## RAW DATA
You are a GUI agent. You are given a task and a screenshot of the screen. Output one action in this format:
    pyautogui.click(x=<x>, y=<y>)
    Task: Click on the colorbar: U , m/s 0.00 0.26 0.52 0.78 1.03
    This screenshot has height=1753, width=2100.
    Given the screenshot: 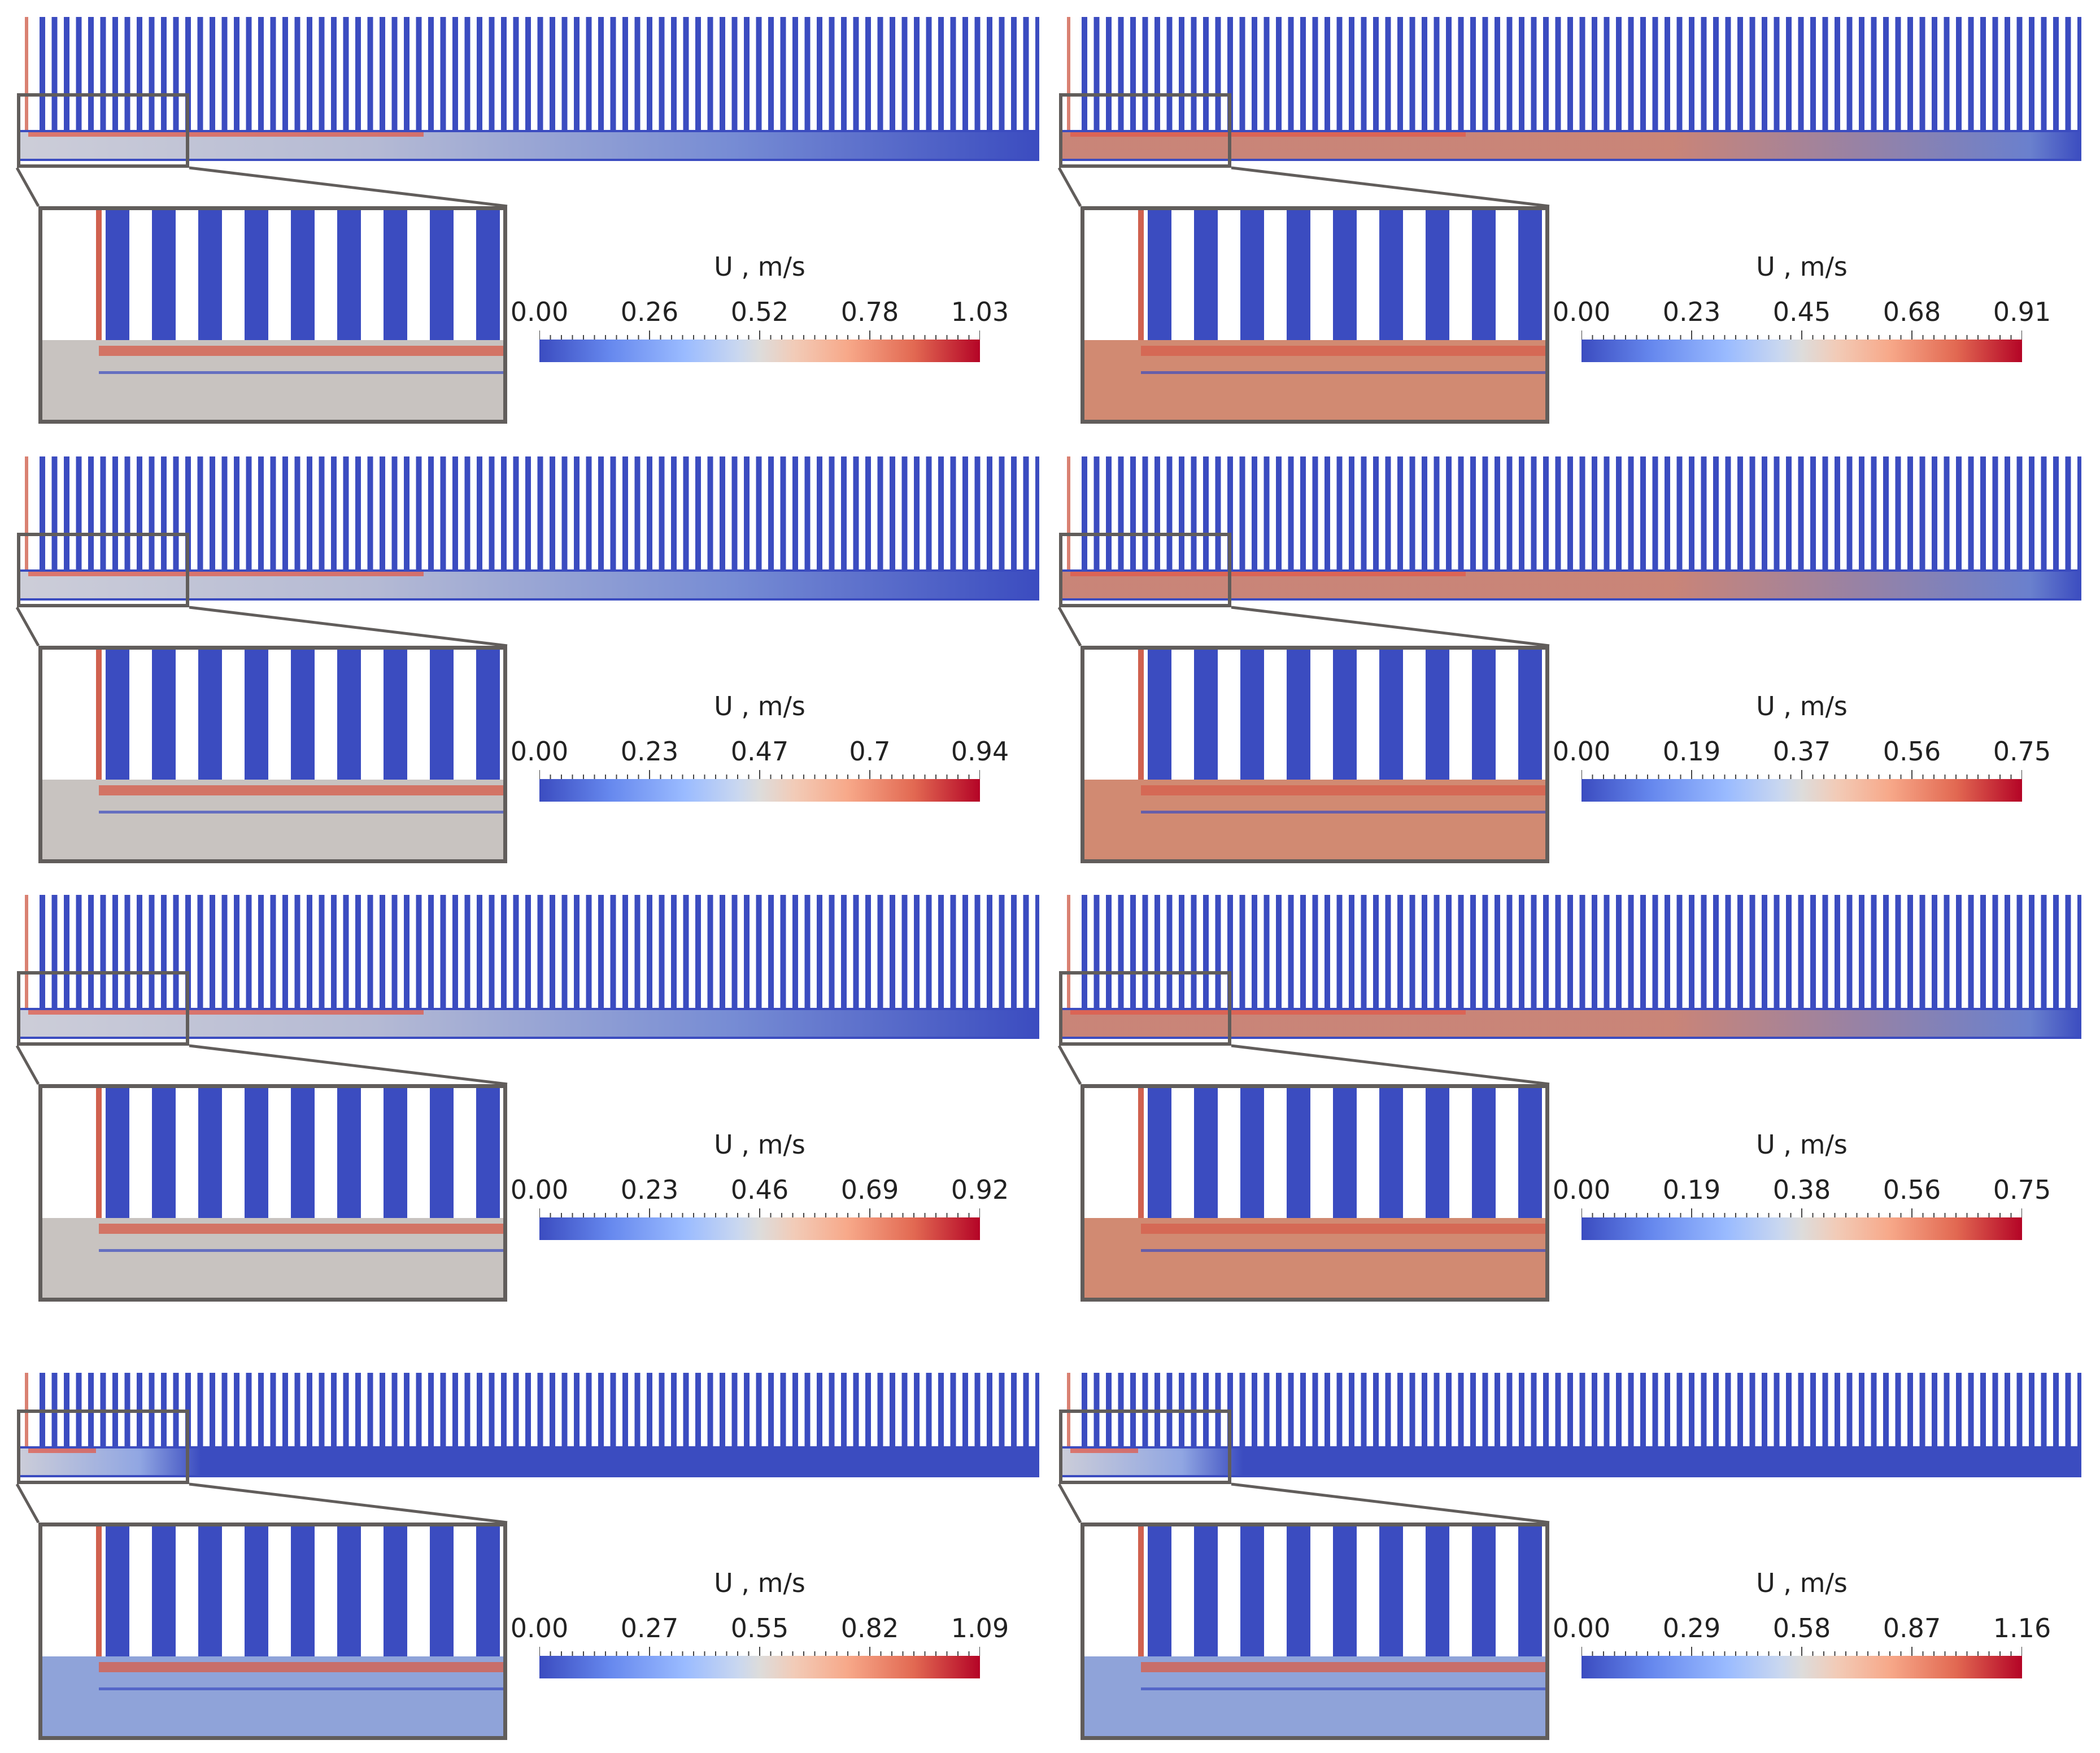 What is the action you would take?
    pyautogui.click(x=760, y=307)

## WHAT TO DO
Return without alteration the stretch of the material from its first line through the line containing "This screenshot has", both included.

## WRITTEN SOLUTION
You are a GUI agent. You are given a task and a screenshot of the screen. Output one action in this format:
    pyautogui.click(x=<x>, y=<y>)
    Task: Click on the colorbar: U , m/s 0.00 0.26 0.52 0.78 1.03
    This screenshot has height=1753, width=2100.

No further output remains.